= Beginning of Section =

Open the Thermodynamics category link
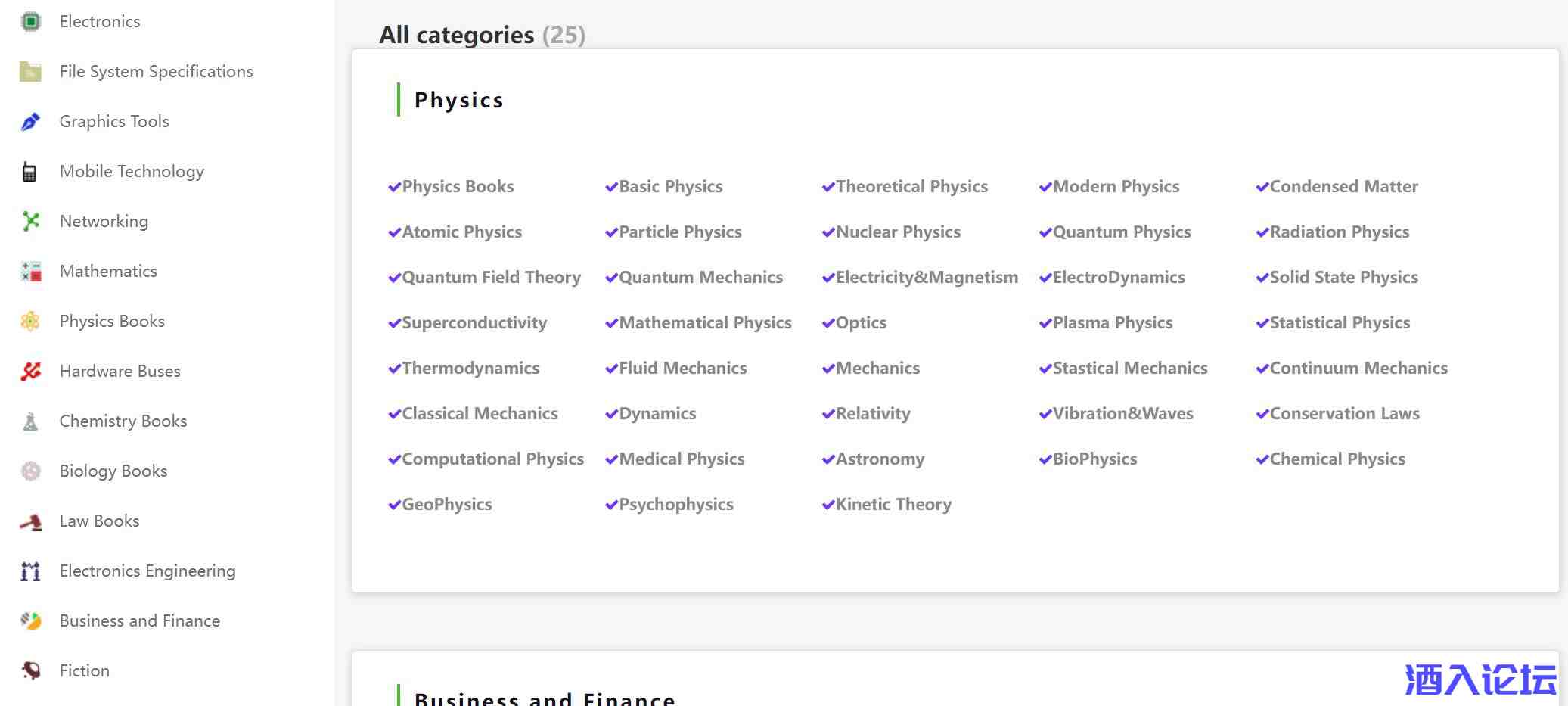coord(470,369)
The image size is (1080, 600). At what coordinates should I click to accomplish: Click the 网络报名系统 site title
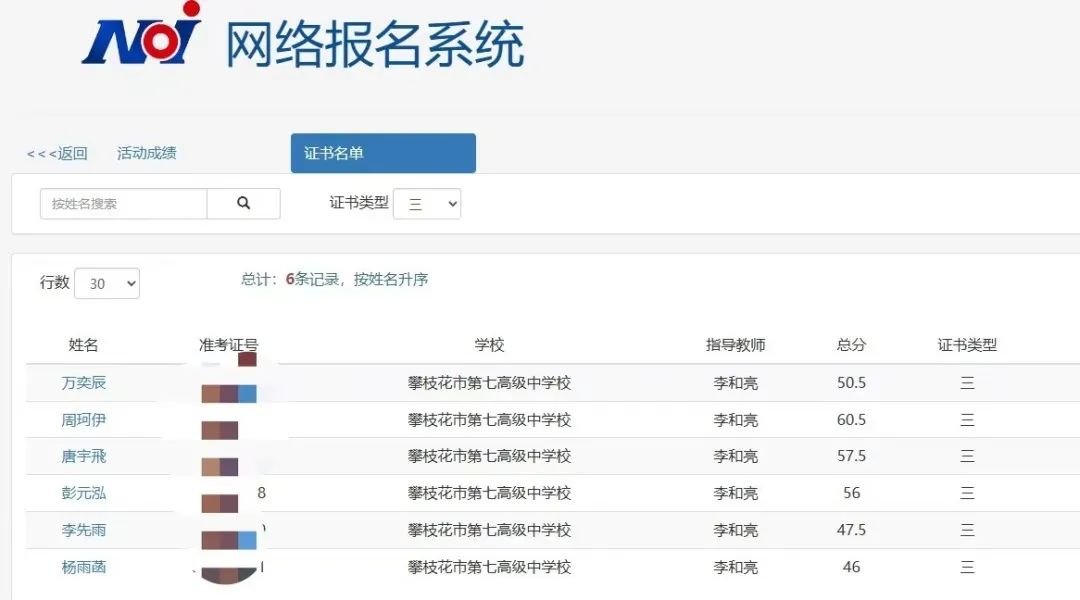375,45
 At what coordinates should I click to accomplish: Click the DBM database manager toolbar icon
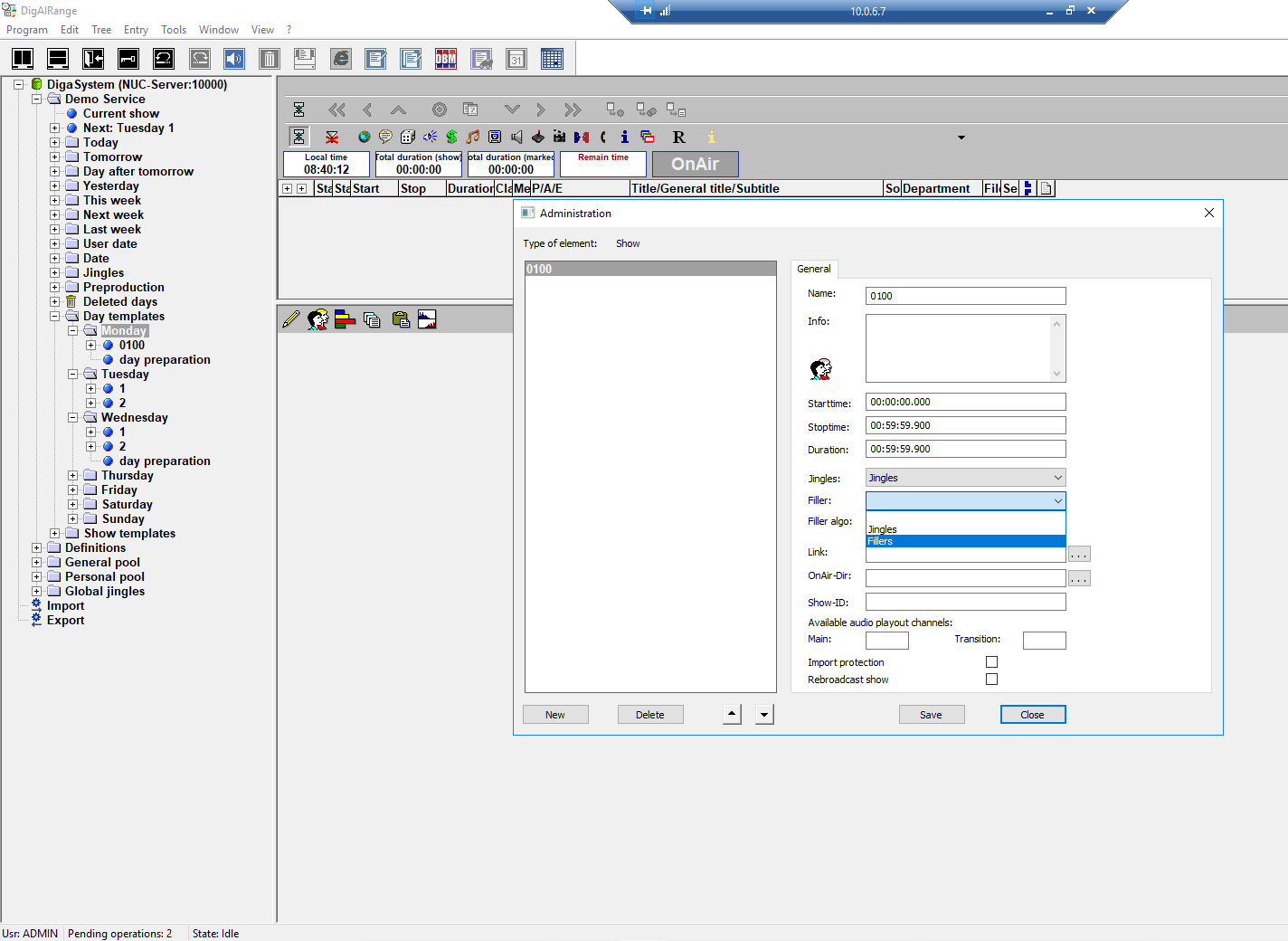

= End of Section =

_Problem statement_.
Only the lines from the one holding "The image size" through the end of the data are to be printed, exactly as they stand and with no pictures.

_Final answer_.
The image size is (1080, 600). At what coordinates should I click to accomplish: Click the 网络报名系统 site title
375,45
 At what coordinates should I click to accomplish: Click the DBM database manager toolbar icon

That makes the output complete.